> What this task involves
The records below hold a stretch from the line with "The image size is (586, 405)." through the line with "Collapse the left"; return exactly those lines, ends included, and nothing more.

> Given data
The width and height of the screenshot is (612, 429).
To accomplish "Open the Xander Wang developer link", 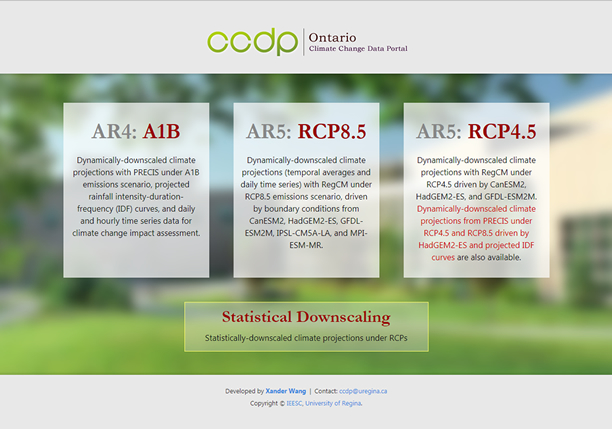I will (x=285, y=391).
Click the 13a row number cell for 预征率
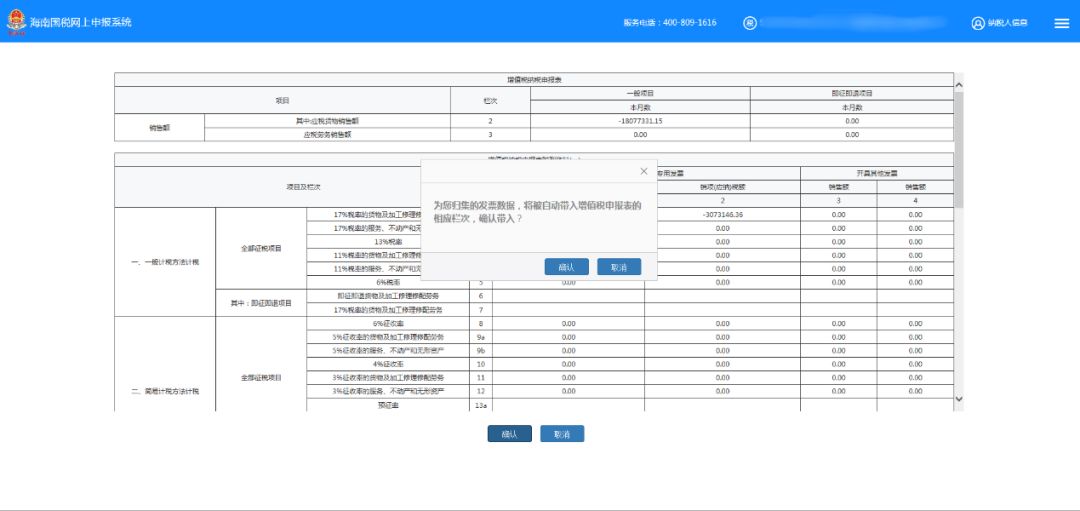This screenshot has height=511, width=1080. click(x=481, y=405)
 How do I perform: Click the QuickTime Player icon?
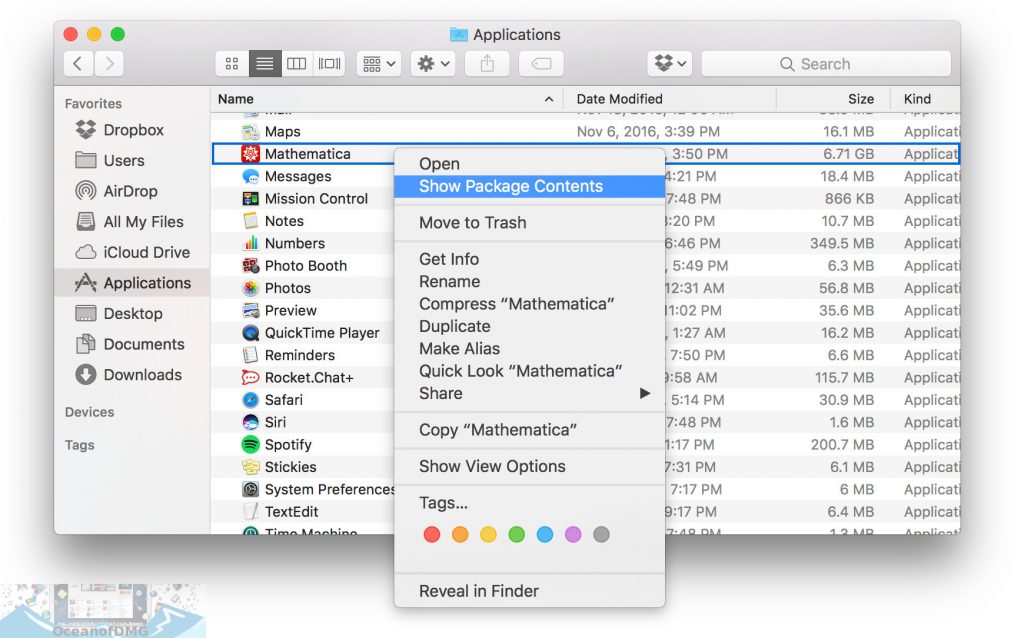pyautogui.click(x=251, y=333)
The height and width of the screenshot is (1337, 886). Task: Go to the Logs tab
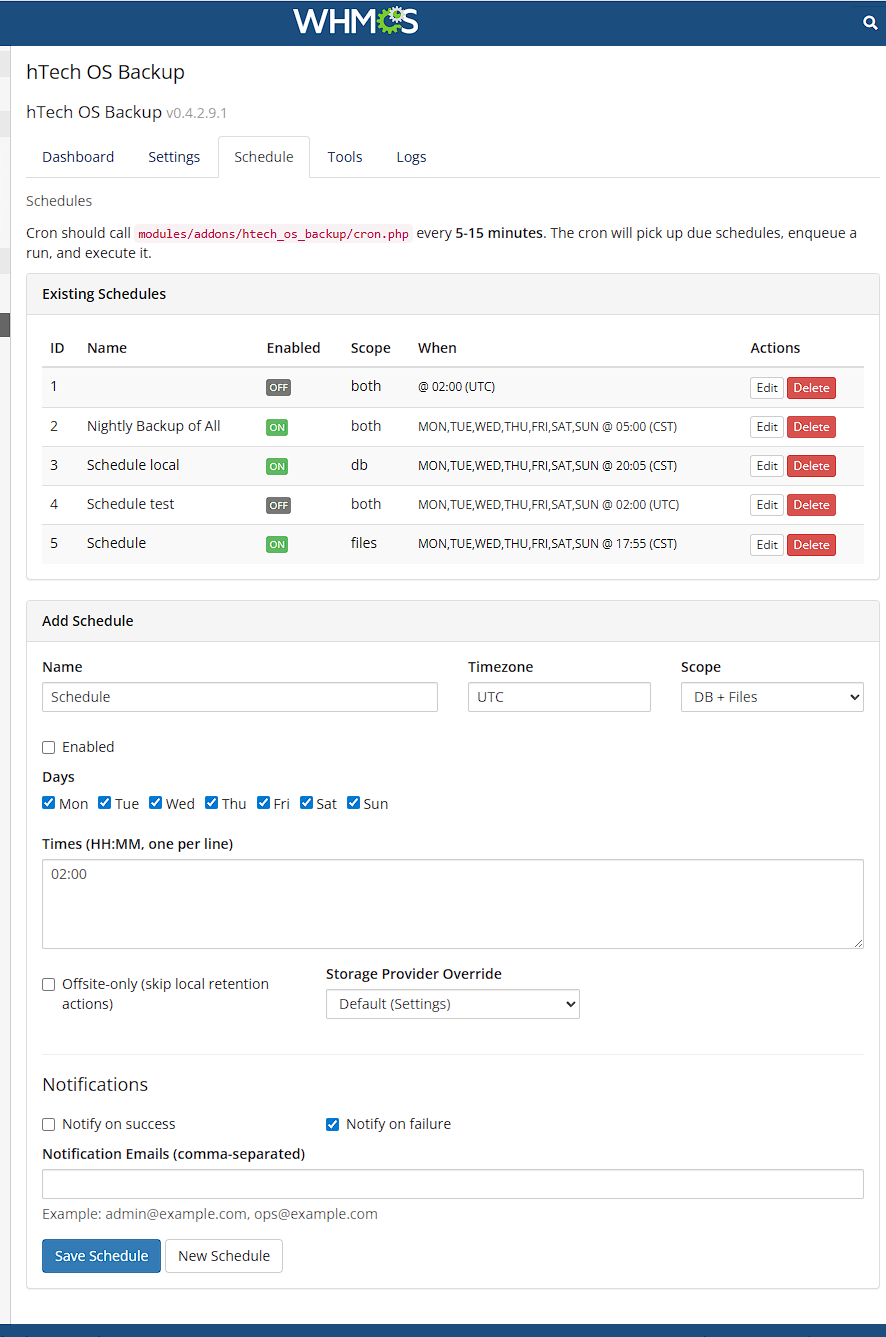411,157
--
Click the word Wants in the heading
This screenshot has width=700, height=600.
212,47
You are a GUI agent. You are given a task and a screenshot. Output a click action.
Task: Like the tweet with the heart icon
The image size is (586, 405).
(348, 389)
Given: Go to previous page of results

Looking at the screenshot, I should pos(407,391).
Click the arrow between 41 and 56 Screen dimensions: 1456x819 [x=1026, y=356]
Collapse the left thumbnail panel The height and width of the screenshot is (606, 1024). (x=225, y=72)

> Solution to this problem
The image size is (586, 405).
(348, 389)
Given: Go to previous page of results

Looking at the screenshot, I should pos(407,391).
Click the arrow between 41 and 56 Screen dimensions: 1456x819 [x=1026, y=356]
Collapse the left thumbnail panel The height and width of the screenshot is (606, 1024). (x=225, y=72)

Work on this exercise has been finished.